Located in the Ginza district of Tokyo, the existing Marronnier Gate building is situated with dense urban fabric on one side and an open expanse of wide avenues and elevated roadways on the other, giving the building two different spatial qualities on either side. First constructed in 1984, the building was modeled on a large-scale Parisian-style department store, with multiple stores within the same structure. Suspended ceilings of a single consistent height and interior fit-out create an insular environment with limited views both within the space and towards the exterior, which was not in keeping with Uniqlo’s aspiration for a customer-friendly flagship store.

The architects began their design process with a study of original structural drawings and an early site visit revealed the practical beauty of the building’s original concrete frame. Aiming to open the building up, extraneous elements such as cladding, suspended ceilings, and other additions were removed, leaving a muted concrete grid to display Uniqlo’s colourful products.

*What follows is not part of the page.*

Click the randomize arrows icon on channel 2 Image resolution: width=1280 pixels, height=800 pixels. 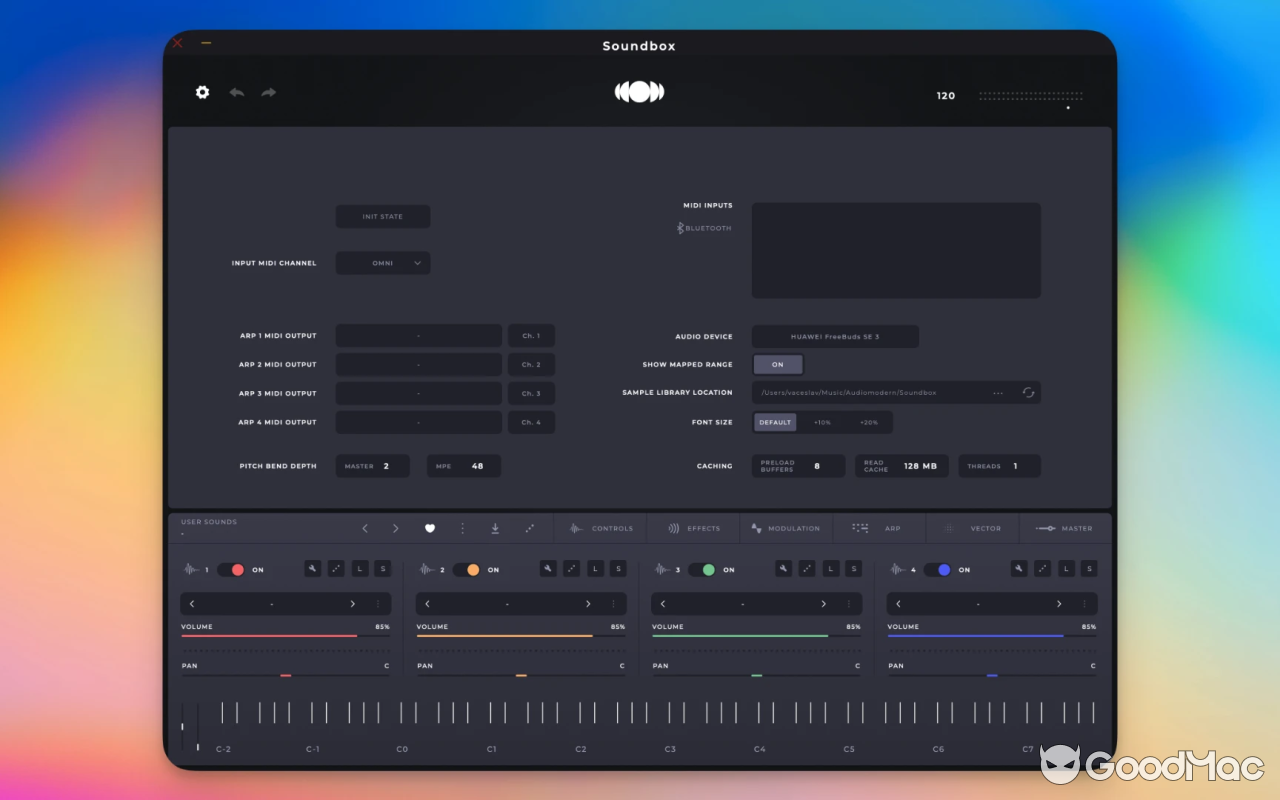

An open network of beams and columns is now visible throughout the store’s interior, with mirrors applied to undersides of beams to fragment spatial perceptions. A precise surgery in parts of each floor slab creates visual and spatial interconnections including double-height entrances and an interior quadruple-story plaza which extends the vitality and voyeurism of Ginza street life into the heart of the store. Where a slab is cut away, raw edges of concrete and steel are left exposed as a reminder of the construction process.

Where the building meets the street, the exposed concrete frame becomes a type of ‘arcade’ that welcomes shoppers off the street. The structure is left open at two corner entrances, anticipating the tall plaza inside.